• **EXCERPTED RECORDS**:

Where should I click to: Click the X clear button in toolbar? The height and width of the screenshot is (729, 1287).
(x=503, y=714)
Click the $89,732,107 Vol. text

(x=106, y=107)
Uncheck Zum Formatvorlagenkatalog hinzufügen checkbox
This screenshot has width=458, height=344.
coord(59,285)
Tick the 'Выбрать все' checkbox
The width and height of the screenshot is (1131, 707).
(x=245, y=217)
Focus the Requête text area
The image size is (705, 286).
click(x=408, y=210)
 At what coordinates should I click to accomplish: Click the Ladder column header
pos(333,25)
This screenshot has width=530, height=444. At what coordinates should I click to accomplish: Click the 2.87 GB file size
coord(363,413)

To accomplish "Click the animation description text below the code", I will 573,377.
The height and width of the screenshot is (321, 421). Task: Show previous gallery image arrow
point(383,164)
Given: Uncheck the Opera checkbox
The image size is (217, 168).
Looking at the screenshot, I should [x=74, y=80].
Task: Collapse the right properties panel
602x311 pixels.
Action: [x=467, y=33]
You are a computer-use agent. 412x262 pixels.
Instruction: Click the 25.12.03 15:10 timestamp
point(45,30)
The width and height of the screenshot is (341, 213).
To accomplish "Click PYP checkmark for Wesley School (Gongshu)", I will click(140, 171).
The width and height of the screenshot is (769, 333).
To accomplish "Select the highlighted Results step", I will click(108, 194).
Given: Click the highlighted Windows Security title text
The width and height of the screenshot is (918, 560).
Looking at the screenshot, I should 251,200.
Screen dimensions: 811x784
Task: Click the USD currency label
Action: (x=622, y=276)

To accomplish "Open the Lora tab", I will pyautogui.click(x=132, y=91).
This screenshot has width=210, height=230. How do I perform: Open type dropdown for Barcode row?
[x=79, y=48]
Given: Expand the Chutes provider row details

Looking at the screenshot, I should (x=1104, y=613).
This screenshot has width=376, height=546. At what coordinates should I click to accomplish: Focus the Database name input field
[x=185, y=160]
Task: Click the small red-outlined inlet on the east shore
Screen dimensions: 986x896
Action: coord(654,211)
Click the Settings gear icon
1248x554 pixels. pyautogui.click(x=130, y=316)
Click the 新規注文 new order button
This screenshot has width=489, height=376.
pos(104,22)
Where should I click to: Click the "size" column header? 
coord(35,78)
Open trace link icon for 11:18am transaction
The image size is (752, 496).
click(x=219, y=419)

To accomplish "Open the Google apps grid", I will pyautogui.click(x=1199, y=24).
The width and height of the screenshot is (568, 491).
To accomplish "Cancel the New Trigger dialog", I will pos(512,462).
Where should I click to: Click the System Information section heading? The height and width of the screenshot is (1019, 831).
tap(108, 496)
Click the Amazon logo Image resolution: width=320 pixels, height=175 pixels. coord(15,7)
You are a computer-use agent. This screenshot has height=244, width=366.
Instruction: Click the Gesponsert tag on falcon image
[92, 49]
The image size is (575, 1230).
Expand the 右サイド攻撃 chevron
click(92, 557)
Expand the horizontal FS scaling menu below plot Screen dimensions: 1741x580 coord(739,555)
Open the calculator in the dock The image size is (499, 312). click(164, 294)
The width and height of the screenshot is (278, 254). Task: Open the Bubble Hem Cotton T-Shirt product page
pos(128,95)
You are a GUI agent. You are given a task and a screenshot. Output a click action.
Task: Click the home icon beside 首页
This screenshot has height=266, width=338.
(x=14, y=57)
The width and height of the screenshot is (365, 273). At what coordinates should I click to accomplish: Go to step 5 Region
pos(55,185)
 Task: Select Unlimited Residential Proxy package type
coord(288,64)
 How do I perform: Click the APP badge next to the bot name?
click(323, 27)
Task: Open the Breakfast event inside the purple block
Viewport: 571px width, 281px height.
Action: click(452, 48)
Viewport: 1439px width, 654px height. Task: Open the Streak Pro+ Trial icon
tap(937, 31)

• **WHAT NEEDS TO BE DONE**:
The answer should consist of all lines from the records above that hold the word "below".

• **ANSWER FOR THE TASK**:
To accomplish "Click the animation description text below the code", I will 573,377.
Expand the horizontal FS scaling menu below plot Screen dimensions: 1741x580 coord(739,555)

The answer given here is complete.